— Begin Supplied entries —
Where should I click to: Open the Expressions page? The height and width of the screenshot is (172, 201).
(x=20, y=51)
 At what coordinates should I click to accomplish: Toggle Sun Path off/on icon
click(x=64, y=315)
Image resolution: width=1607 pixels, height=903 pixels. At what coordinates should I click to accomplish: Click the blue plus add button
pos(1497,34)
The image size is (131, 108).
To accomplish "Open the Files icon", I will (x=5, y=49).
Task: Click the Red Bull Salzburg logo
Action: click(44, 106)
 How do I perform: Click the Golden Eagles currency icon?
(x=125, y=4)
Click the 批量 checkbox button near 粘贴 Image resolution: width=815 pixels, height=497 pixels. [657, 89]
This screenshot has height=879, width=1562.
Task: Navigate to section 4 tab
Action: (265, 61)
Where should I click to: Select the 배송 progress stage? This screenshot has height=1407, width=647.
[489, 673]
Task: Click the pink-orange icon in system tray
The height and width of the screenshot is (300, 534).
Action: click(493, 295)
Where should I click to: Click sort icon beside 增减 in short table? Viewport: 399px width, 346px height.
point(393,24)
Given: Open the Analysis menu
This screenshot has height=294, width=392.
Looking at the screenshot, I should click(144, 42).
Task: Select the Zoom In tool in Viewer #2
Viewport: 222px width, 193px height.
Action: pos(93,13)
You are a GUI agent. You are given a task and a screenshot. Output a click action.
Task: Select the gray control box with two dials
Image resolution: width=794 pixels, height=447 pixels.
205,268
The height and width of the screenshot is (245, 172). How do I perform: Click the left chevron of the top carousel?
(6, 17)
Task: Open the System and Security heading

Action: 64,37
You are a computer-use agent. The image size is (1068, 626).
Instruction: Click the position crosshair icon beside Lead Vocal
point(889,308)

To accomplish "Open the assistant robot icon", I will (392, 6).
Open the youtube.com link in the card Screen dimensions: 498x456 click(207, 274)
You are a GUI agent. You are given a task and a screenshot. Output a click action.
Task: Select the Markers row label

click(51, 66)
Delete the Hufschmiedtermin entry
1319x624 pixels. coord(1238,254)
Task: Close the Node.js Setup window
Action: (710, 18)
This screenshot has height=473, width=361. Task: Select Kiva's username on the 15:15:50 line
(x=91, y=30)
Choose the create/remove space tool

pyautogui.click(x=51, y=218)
— End Supplied entries —
Reproduce every line of the material above as a numbered list, omitting any blank lines.

1. Where should I click to: Open the Expressions page? The height and width of the screenshot is (172, 201).
2. (x=20, y=51)
3.  At what coordinates should I click to accomplish: Toggle Sun Path off/on icon
4. click(x=64, y=315)
5. Image resolution: width=1607 pixels, height=903 pixels. At what coordinates should I click to accomplish: Click the blue plus add button
6. pos(1497,34)
7. The image size is (131, 108).
8. To accomplish "Open the Files icon", I will (x=5, y=49).
9. Task: Click the Red Bull Salzburg logo
10. Action: click(44, 106)
11.  How do I perform: Click the Golden Eagles currency icon?
12. (x=125, y=4)
13. Click the 批量 checkbox button near 粘贴 Image resolution: width=815 pixels, height=497 pixels. [657, 89]
14. This screenshot has height=879, width=1562.
15. Task: Navigate to section 4 tab
16. Action: (265, 61)
17. Where should I click to: Select the 배송 progress stage? This screenshot has height=1407, width=647.
18. [489, 673]
19. Task: Click the pink-orange icon in system tray
20. The height and width of the screenshot is (300, 534).
21. Action: click(493, 295)
22. Where should I click to: Click sort icon beside 增减 in short table? Viewport: 399px width, 346px height.
23. point(393,24)
24. Given: Open the Analysis menu
25. This screenshot has height=294, width=392.
26. Looking at the screenshot, I should click(144, 42).
27. Task: Select the Zoom In tool in Viewer #2
28. Viewport: 222px width, 193px height.
29. Action: pos(93,13)
30. You are a GUI agent. You are given a task and a screenshot. Output a click action.
31. Task: Select the gray control box with two dials
32. Image resolution: width=794 pixels, height=447 pixels.
33. 205,268
34. The height and width of the screenshot is (245, 172). How do I perform: Click the left chevron of the top carousel?
35. (6, 17)
36. Task: Open the System and Security heading
37. Action: 64,37
38. You are a computer-use agent. The image size is (1068, 626).
39. Instruction: Click the position crosshair icon beside Lead Vocal
40. point(889,308)
41. To accomplish "Open the assistant robot icon", I will (392, 6).
42. Open the youtube.com link in the card Screen dimensions: 498x456 click(207, 274)
43. You are a GUI agent. You are given a task and a screenshot. Output a click action.
44. Task: Select the Markers row label
45. click(51, 66)
46. Delete the Hufschmiedtermin entry
47. 1319x624 pixels. coord(1238,254)
48. Task: Close the Node.js Setup window
49. Action: (710, 18)
50. This screenshot has height=473, width=361. Task: Select Kiva's username on the 15:15:50 line
51. (x=91, y=30)
52. Choose the create/remove space tool
53. pyautogui.click(x=51, y=218)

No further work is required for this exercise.